Revolta Muda
Todo o dia com barulho. Dentro do escritório, no prédio, na rua.
Mas, o pior é passar o dia do trabalho. São muitas vozes, muitas responsabilidades e injustiças sucessivas. As pessoas demonstram todos os dias que é impossível confiar seja em quem for.
As horas parecem dias. O tempo está parado e não se consegue avançar. A ameaça iminente de que o meu dia a dia se vai tornar num pesadelo deixa-me exausta. Sei bem que sofrer por antecipação é dos piores erros que se pode cometer. Aquilo que tememos vai acontecer mais cedo ou mais tarde, por isso, quanto menos pensarmos nisso melhor será. Houve uma altura em que consegui fazê-lo. Mas a evidência de que a personificação da hipocrisia, da mentira, da cobardia e da malvadez vai voltar a mandar em mim deixa-me completamente desnorteada. E, depois, parece que tudo corre mal. Tudo. A minha relação com o trabalho, com os outros e comigo própria.
Tento todos os dias para que não seja assim. De manhã assim que acordo, ligo o rádio. Quando já é a hora limite para me levantar da cama, faço-o ao mesmo tempo que penso: "mais um dia igual". Porém, logo de seguida, afasto este pensamento e digo para mim própria: "Calma. Hoje vai ser melhor. Vou estar bem disposta para que tudo passe rápido e bem". E até consigo manter este espírito até chegar ao trabalho. Mas, por incrível que pareça, com o passar das horas o meu ânimo desaparece. Tal como quando temos areia na mão e assim que a abrimos ela cai, grão a grão. Ao final do dia estou insuportável, ainda para mais, com todas as contingências que o meu quotidiano implica. Ultimamente está pior. Bem pior... A presença de algumas pessoas transforma-me em algo que eu pensava nunca vir a ser. Uma pessoa amarga e sem sorriso, a quem nada parece surpreender nem entusiasmar. Quando oiço o nome daquela "personificação" que há pouco descrevi, ainda fico pior. Fico muda. É a única forma que encontro para expressar a minha revolta e o meu repúdio pela cobardia constante das pessoas. Pelo desinteresse, por perceber o quão vazias são as situações, que, anteriormente, para mim eram cheias de sentido. É uma desilusão tão grande que não conseguiria explicar a quem quer que fosse.

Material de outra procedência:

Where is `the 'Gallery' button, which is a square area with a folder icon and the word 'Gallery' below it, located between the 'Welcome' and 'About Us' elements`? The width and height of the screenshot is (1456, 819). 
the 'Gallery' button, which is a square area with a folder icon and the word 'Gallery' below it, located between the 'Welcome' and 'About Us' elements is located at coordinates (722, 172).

Quando são horas de ir para casa, fico com a sensação de que mais um dia passou, mas no qual estive a maior parte do tempo a tentar gerir todas as revelações e todas as verdades que me caem em cima.
A minha cabeça está muito pesada, novamente. Tão pesada, que só queria saber andar de olhos fechados até casa. Mas não. Faço mais um esforço. Depois de todo o caminho percorrido, chego finalmente. Assim que entro, por breves segundos fecho os meus olhos.
"Fecho a porta, penduro a minha mala no bengaleiro e vou até à sala. A casa está silenciosa, mas sei que ele está em casa. Na porta da sala, olho para o sofá e aí está ele a ler um livro muito concentrado. Bato três vezes na porta de madeira e os seus olhos azuis encontram os meus:
- Boa Noite! Que tal o dia?
Assim que ele repara bem na minha expressão não diz mais nada. Eu deixo cair uma lágrima e sento-me ao seu lado. Encosto a minha cabeça ao seu ombro e acabo por molhar a sua camisa branca com mais duas lágrimas. Ele nada diz e apenas encosta a sua mão ao meu cabelo. Num sussurro, apenas digo:
- Deixa-me estar aqui, assim. Só um bocadinho.
Ele abraça-me e, eu, acabo por adormecer".
- Então, o que estás a fazer aí parada em frente à porta?! - Abro os olhos num ápice. Claro. Estou em casa. Podia-lhe responder que estava a sonhar com uma realidade que não existe. Mas a minha mãe quer saber como foi o meu dia. Respondo que foi igual aos outros. As televisões estão ligadas e tenho de me controlar. Se mostrar alguma fraqueza são perguntas atrás de perguntas. Sei bem que é por preocupação, mas hoje apenas quero continuar sem nada dizer.
Porque já não tenho forma de explicar tudo isto.